Put the lines in the stretch from the line containing "What do you see at coordinates (51, 616)" through the line containing "at (1066, 532)." into a JSON list of strings, with one string per line and blank lines omitted.

§ **SUPPLIED DATA**
%%

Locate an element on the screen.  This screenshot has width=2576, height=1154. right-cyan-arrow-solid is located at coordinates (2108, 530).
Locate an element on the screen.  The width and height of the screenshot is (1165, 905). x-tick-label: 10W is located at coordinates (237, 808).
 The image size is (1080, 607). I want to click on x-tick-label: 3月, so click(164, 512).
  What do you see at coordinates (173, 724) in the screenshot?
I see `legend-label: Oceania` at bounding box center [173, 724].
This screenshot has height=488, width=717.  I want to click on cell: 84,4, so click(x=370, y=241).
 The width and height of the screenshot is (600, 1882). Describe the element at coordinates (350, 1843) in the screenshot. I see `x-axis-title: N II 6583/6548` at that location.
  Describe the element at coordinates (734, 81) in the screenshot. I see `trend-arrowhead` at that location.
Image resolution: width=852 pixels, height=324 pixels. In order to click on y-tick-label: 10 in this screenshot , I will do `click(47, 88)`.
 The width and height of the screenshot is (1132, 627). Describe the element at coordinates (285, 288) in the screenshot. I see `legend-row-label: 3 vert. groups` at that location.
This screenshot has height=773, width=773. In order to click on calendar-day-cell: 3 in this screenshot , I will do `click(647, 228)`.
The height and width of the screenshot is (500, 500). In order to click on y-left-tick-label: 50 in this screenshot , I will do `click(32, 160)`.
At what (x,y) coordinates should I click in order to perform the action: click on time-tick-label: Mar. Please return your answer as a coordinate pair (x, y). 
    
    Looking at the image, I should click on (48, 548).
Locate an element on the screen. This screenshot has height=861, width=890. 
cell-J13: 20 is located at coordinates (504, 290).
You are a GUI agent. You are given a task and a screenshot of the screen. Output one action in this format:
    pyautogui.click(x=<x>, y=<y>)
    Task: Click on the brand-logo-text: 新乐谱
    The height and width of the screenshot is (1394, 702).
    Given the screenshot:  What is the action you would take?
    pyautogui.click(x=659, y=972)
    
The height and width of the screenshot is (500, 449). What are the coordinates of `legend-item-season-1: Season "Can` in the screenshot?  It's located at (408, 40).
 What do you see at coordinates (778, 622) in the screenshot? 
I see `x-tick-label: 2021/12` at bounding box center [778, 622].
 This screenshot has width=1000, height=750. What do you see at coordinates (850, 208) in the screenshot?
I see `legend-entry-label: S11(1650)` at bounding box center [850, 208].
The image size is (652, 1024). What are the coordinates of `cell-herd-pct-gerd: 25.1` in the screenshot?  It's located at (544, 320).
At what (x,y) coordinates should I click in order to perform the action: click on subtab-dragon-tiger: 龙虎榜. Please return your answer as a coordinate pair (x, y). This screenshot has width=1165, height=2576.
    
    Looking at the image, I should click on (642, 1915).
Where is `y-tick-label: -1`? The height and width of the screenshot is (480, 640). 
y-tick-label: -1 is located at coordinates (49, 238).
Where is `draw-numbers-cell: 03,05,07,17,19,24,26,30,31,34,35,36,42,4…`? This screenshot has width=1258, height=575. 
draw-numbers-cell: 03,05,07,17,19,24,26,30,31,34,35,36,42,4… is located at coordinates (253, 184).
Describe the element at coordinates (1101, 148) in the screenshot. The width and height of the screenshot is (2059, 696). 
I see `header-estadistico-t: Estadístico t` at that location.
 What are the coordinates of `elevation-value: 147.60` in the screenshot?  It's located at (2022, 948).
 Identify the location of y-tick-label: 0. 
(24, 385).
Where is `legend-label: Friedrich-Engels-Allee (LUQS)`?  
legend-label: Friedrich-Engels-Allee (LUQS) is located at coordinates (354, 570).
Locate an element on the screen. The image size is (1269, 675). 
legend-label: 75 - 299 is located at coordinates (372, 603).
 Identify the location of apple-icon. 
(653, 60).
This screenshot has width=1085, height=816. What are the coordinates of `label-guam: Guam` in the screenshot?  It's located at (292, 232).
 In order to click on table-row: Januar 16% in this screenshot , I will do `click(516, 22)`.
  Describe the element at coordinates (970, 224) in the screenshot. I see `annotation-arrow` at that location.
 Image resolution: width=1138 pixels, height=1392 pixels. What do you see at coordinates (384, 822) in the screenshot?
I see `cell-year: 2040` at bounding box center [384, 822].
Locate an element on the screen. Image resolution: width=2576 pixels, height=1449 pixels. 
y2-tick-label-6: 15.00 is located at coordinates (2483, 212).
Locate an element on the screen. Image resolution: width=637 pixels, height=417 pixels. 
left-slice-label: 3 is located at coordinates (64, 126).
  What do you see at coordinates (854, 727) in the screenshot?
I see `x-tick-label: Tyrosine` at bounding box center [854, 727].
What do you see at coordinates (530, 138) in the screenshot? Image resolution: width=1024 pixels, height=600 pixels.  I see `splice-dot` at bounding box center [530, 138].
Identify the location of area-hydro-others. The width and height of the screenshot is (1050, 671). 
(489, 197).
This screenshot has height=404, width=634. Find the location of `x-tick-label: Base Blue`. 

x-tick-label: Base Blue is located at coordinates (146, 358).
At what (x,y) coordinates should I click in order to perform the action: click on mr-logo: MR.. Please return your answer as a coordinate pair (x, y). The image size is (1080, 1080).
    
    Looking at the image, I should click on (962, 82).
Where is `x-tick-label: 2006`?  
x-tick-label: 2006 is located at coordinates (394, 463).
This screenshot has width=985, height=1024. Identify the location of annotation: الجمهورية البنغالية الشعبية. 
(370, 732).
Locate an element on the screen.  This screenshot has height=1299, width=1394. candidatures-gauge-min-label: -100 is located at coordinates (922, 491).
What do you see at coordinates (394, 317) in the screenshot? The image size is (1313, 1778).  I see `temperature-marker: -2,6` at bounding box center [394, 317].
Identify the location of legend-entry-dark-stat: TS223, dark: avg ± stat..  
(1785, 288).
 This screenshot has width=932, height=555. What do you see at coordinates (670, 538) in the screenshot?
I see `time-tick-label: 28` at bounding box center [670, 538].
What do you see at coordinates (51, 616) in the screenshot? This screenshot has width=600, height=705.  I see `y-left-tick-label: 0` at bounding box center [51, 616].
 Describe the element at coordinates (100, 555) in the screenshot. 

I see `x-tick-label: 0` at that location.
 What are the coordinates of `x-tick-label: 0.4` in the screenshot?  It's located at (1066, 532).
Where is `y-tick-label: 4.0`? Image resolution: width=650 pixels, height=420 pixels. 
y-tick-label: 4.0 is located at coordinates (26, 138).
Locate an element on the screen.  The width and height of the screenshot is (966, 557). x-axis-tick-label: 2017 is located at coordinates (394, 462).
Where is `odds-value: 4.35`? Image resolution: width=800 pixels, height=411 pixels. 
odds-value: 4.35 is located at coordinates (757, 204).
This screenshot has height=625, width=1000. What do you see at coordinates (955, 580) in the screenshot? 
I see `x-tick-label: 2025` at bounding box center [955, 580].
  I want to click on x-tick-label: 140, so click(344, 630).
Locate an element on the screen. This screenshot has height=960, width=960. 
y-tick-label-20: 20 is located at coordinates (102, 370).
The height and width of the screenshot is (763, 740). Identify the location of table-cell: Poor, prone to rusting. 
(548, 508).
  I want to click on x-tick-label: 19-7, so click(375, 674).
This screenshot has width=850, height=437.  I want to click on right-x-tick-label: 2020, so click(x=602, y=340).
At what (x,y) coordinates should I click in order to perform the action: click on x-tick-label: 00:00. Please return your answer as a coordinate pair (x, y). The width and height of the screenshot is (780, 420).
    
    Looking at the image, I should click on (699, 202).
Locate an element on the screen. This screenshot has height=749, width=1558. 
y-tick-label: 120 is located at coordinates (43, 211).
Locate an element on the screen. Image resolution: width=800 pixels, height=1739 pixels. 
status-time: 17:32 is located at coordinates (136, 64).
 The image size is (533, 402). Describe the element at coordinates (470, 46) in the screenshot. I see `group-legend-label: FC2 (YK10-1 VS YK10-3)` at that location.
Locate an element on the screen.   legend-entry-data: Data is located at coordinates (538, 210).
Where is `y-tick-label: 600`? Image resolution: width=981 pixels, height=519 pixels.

%%

§ **YOUR RESPONSE**
[
  "What do you see at coordinates (51, 616) in the screenshot? This screenshot has width=600, height=705.  I see `y-left-tick-label: 0` at bounding box center [51, 616].",
  " Describe the element at coordinates (100, 555) in the screenshot. ",
  "I see `x-tick-label: 0` at that location.",
  " What are the coordinates of `x-tick-label: 0.4` in the screenshot?  It's located at (1066, 532)."
]